Then there is mindfulness. Geesh this is a tough one! This is probably where I’ve been stumbling the most. This week started out mindful and gracious. By Wednesday afternoon I was wound-up like a top, feeling constricted, unable to sleep, and unable to manage my emotions with grace. I just wasn’t ready for old man life to come knocking at my door, yet again, and it cascaded from there. The only thing that is different is that each time I fell from grace, I fell a little more lightly and got back-up a little more quickly. I also took steps to care for myself in the process, and unwind that top a bit. That is a shift in itself. Like anything else, mindfulness requires practice, and lots of it. Each day I am more cautious to watch my mind, watch my reactions. Now I need to also watch my focus and deliberately channel my love and energy to where it matters most.

Something else also shifted for me this week. I can finally see a life ahead of me. I don’t care to know where it is going or what the destination is. What I am going to focus on is deliberately defining how my life is characterized in moving forward. Its not going to be a storybook fairy tale, and that is okay. What I care more about now is creating a life I enjoy living in its simplicity. Being genuine to myself and others. In smiling more and laughing more often. Forgiving more and loving deeper. In falling from grace a little more softly and perhaps a little less frequently.

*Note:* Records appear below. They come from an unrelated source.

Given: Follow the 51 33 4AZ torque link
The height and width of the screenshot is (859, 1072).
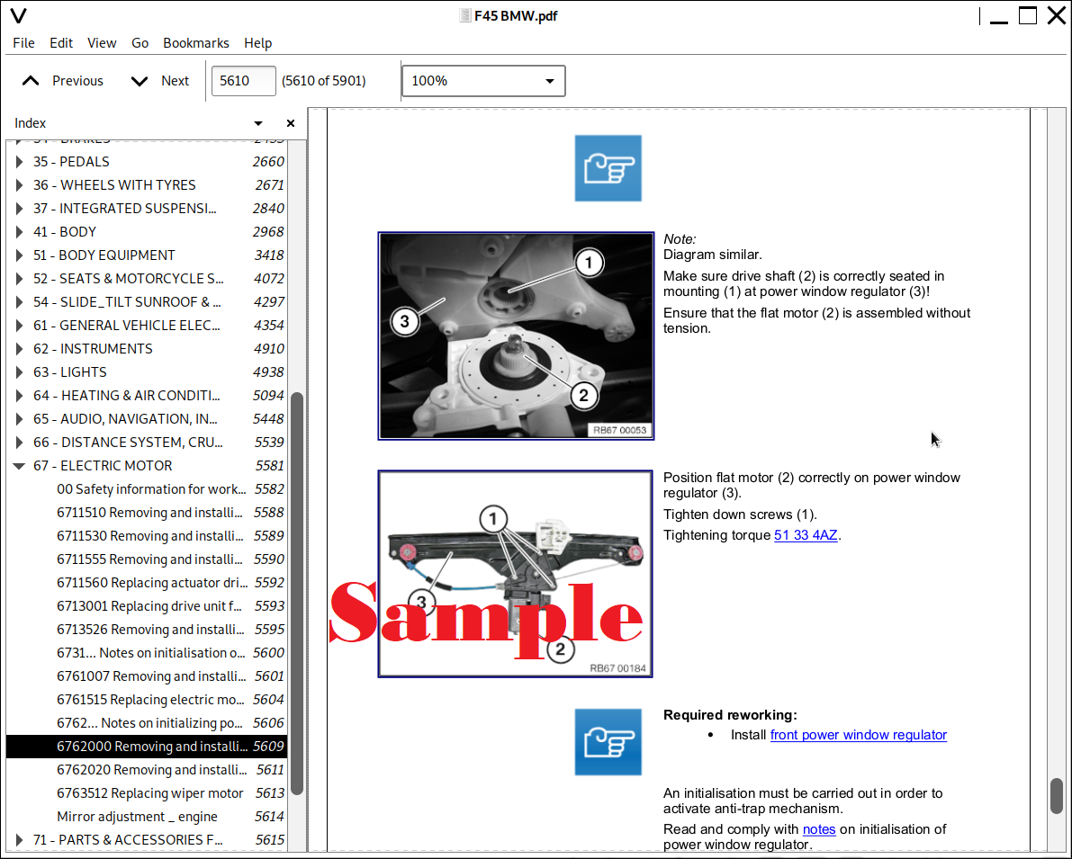Looking at the screenshot, I should [806, 535].
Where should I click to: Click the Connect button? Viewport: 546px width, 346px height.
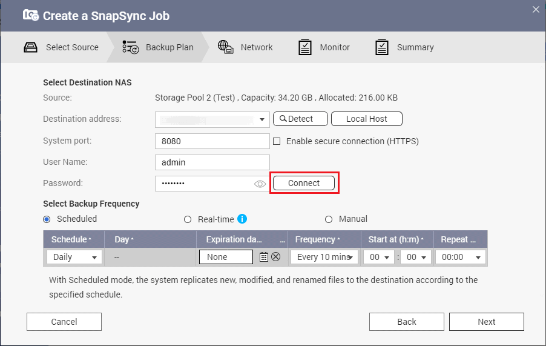tap(303, 183)
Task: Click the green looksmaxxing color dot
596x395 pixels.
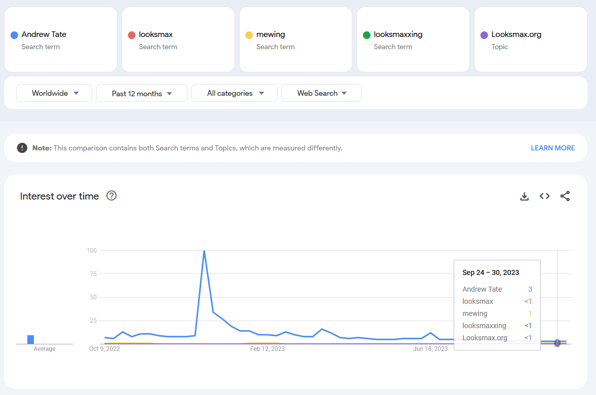Action: pyautogui.click(x=367, y=35)
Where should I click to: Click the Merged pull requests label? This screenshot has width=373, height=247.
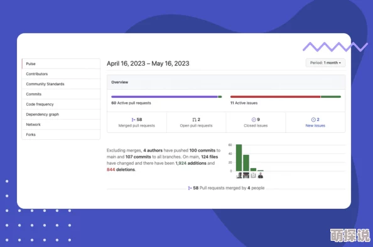(x=136, y=125)

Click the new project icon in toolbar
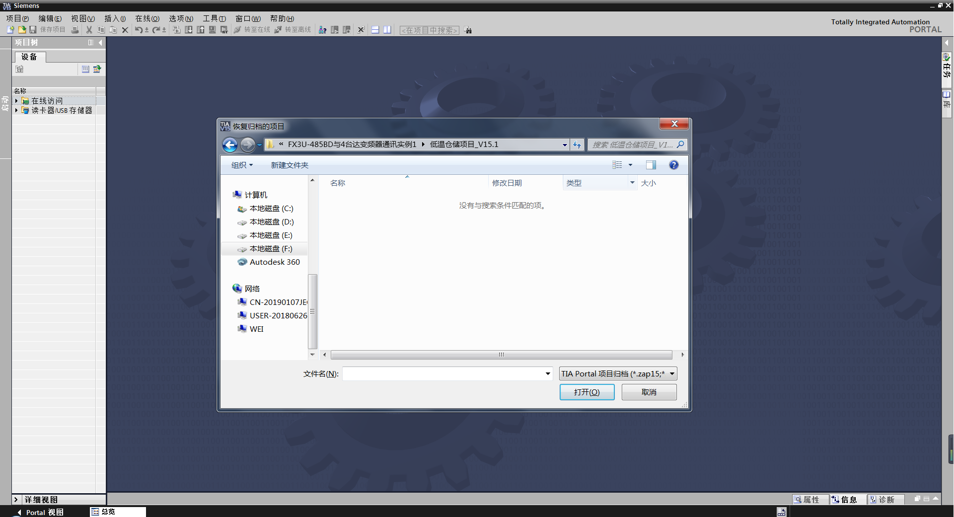coord(10,30)
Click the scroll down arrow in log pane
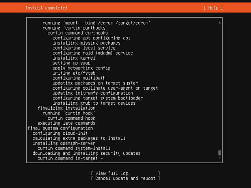 (x=219, y=158)
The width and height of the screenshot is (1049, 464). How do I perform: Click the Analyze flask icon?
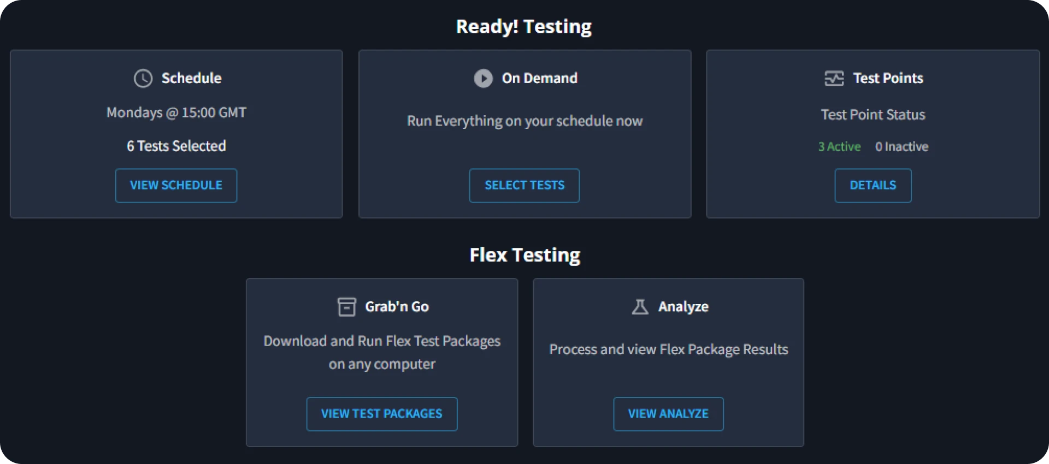tap(640, 307)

Event + Response = Outcomes

27 Jul

This whole formula of event + response = outcomes is so not a novel concept, and until recently I didn’t fully realize the secrets it holds. It’s one I have understood for a while now in my professional work, but I’ve not been fully conscientious of its meaning on a personal level. I’ve been doing some soul-searching recently, and it mostly centers around expectations. Why? This is something that we all deal with in different situations or circumstances throughout our lives, and are often challenged by. I also believe there are ways that I, and you, can better manage our expectations of ourselves and of others. I certainly have not cracked the code on this, but it is something I am trying to better understand and improve in my life.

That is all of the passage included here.